Here is a a page from W. G. Fischer's 1956 US Naval Experimental Diving Unit report Comparative Evaluation of Swim Fins, which can be downloaded from http://www.dtic.mil/dtic/tr/fulltext/u2/780665.pdf:

Note the two penultimate columns in the table comparing 14 different fin models. The two durometer readings measure the pocket and blade hardness respectively in "shores". The final column is also of interest as it equates "stiffness" to the weight in pounds required to bend the fin down to 30 degrees.

Here's a more recent web page screenshot from around 2004:

PALMES KENT SOFT « INITIATION » Elles sont symétriques et bicolores. La voilure a une dureté 80 shores, le chausson 60 shores. Double évacuation eau et sable.
PALMES KENT PLUS « PROGRESSION » Elles sont asymétriques, flottantes et bicolores. La voilure a une dureté de 90 shores et le chaussant 60 shores. Double évacuation eau et sable.
PALMES SHARKS FINS « PERFORMANCE » Elles sont asymétriques, flottantes et bicolores. La voilure a une dureté de 90 shores et le chaussant 50 shores. Evacuation eau et sable.

You can see the Botalo French-medium web page for yourself at http://web.archive.org/web/20041128115603/http://perso.wanadoo.fr/botalo/palmekent.html. The description of each model lists the blade and pocket hardness in shores. The "Performance" fin has the hardest blade of the three (90 shores) and the softest pocket (50 shores).

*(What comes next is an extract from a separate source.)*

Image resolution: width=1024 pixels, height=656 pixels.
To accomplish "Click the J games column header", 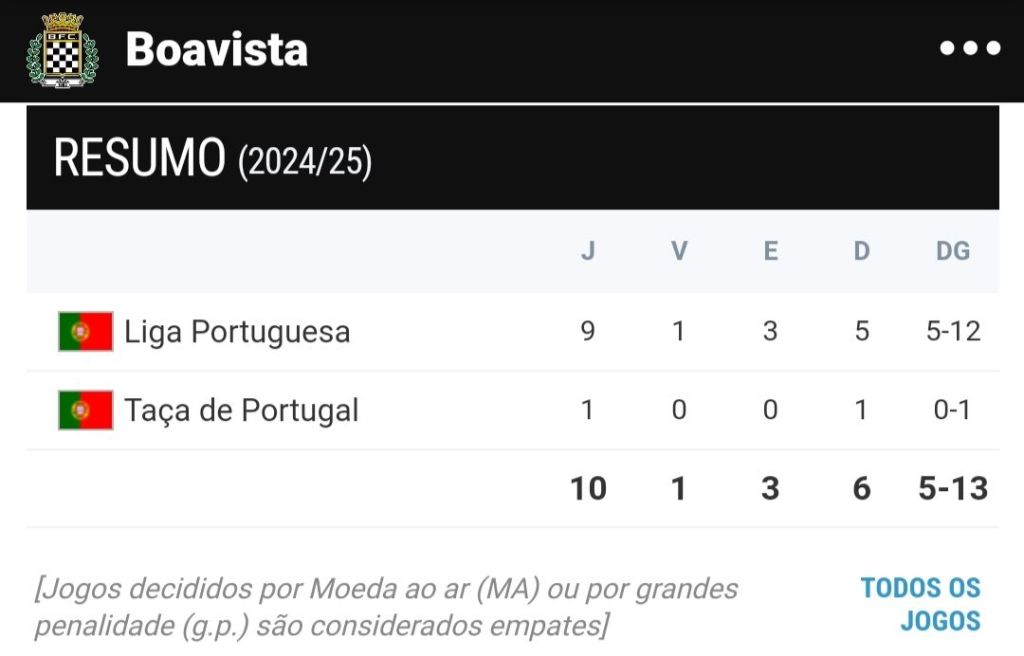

There is a Wikipedia article entitled "Shore durometer" at https://en.wikipedia.org/wiki/Shore_durometer. There may be other, proprietary, measurements of fin pocket and blade hardness, but the durometer scale named after its inventor Albert Ferdinand Shore appears to have the greatest international recognition. It's a shame that shore durometer readings aren't used more frequently to inform buyers of fins, particularly people contemplating expensive freediving fins, about blade and pocket stiffnesses before purchasing. Many manufacturers and stockists, of course, are equally unforthcoming about the internal dimensions (foot length and width) of fin foot pockets in millimetres, relying overmuch on the blunt and often inaccurate instrument of shoe sizes. We need, and deserve, more transparency in the new world of online retailing.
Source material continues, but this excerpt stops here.